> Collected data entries
··········
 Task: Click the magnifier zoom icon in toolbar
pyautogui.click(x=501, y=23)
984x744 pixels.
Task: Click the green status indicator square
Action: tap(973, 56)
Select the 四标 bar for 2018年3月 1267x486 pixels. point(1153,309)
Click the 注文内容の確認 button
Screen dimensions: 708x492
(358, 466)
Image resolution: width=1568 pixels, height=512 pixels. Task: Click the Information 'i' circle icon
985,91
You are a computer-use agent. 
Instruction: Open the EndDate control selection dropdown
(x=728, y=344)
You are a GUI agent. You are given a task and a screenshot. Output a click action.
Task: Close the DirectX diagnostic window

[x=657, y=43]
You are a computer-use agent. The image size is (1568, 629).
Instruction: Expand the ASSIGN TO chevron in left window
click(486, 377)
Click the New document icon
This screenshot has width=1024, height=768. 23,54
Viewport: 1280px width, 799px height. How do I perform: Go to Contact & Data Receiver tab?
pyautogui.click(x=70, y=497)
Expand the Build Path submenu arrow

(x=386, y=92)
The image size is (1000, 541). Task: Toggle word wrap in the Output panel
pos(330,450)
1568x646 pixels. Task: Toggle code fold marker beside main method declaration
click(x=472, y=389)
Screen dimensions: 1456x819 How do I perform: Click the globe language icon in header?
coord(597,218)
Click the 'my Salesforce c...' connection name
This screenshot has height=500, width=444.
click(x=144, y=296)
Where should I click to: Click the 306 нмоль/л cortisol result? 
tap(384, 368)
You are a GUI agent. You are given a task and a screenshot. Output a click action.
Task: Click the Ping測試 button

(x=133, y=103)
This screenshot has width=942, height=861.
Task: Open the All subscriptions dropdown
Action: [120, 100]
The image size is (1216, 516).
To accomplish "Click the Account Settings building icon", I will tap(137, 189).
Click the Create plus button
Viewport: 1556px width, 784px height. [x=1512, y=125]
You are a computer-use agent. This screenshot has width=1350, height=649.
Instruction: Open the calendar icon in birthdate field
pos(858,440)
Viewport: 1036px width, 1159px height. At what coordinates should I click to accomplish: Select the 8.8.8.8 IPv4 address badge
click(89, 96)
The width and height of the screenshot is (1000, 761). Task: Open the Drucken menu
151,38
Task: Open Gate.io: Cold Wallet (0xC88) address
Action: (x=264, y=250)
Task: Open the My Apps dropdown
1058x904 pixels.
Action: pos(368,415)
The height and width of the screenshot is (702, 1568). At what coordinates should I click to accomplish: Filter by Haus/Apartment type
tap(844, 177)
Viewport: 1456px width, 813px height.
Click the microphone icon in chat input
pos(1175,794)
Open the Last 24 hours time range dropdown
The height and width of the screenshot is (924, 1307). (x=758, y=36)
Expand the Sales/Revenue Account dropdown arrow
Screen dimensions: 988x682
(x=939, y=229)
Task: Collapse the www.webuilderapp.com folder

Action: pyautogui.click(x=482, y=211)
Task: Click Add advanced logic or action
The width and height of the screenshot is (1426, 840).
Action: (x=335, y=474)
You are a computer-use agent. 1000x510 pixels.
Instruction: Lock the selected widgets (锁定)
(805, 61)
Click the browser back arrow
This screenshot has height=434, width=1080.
··········
Please output each record exactly as it appears above.

> WORKED SOLUTION
 Task: Click the magnifier zoom icon in toolbar
pyautogui.click(x=501, y=23)
984x744 pixels.
Task: Click the green status indicator square
Action: tap(973, 56)
Select the 四标 bar for 2018年3月 1267x486 pixels. point(1153,309)
Click the 注文内容の確認 button
Screen dimensions: 708x492
(358, 466)
Image resolution: width=1568 pixels, height=512 pixels. Task: Click the Information 'i' circle icon
985,91
You are a computer-use agent. 
Instruction: Open the EndDate control selection dropdown
(x=728, y=344)
You are a GUI agent. You are given a task and a screenshot. Output a click action.
Task: Close the DirectX diagnostic window

[x=657, y=43]
You are a computer-use agent. The image size is (1568, 629).
Instruction: Expand the ASSIGN TO chevron in left window
click(486, 377)
Click the New document icon
This screenshot has width=1024, height=768. 23,54
Viewport: 1280px width, 799px height. How do I perform: Go to Contact & Data Receiver tab?
pyautogui.click(x=70, y=497)
Expand the Build Path submenu arrow

(x=386, y=92)
The image size is (1000, 541). Task: Toggle word wrap in the Output panel
pos(330,450)
1568x646 pixels. Task: Toggle code fold marker beside main method declaration
click(x=472, y=389)
Screen dimensions: 1456x819 How do I perform: Click the globe language icon in header?
coord(597,218)
Click the 'my Salesforce c...' connection name
This screenshot has height=500, width=444.
click(x=144, y=296)
Where should I click to: Click the 306 нмоль/л cortisol result? 
tap(384, 368)
You are a GUI agent. You are given a task and a screenshot. Output a click action.
Task: Click the Ping測試 button

(x=133, y=103)
This screenshot has width=942, height=861.
Task: Open the All subscriptions dropdown
Action: [120, 100]
The image size is (1216, 516).
To accomplish "Click the Account Settings building icon", I will tap(137, 189).
Click the Create plus button
Viewport: 1556px width, 784px height. [x=1512, y=125]
You are a computer-use agent. This screenshot has width=1350, height=649.
Instruction: Open the calendar icon in birthdate field
pos(858,440)
Viewport: 1036px width, 1159px height. At what coordinates should I click to accomplish: Select the 8.8.8.8 IPv4 address badge
click(89, 96)
The width and height of the screenshot is (1000, 761). Task: Open the Drucken menu
151,38
Task: Open Gate.io: Cold Wallet (0xC88) address
Action: (x=264, y=250)
Task: Open the My Apps dropdown
1058x904 pixels.
Action: pos(368,415)
The height and width of the screenshot is (702, 1568). At what coordinates should I click to accomplish: Filter by Haus/Apartment type
tap(844, 177)
Viewport: 1456px width, 813px height.
Click the microphone icon in chat input
pos(1175,794)
Open the Last 24 hours time range dropdown
The height and width of the screenshot is (924, 1307). (x=758, y=36)
Expand the Sales/Revenue Account dropdown arrow
Screen dimensions: 988x682
(x=939, y=229)
Task: Collapse the www.webuilderapp.com folder

Action: pyautogui.click(x=482, y=211)
Task: Click Add advanced logic or action
The width and height of the screenshot is (1426, 840).
Action: (x=335, y=474)
You are a computer-use agent. 1000x510 pixels.
Instruction: Lock the selected widgets (锁定)
(805, 61)
Click the browser back arrow
This screenshot has height=434, width=1080.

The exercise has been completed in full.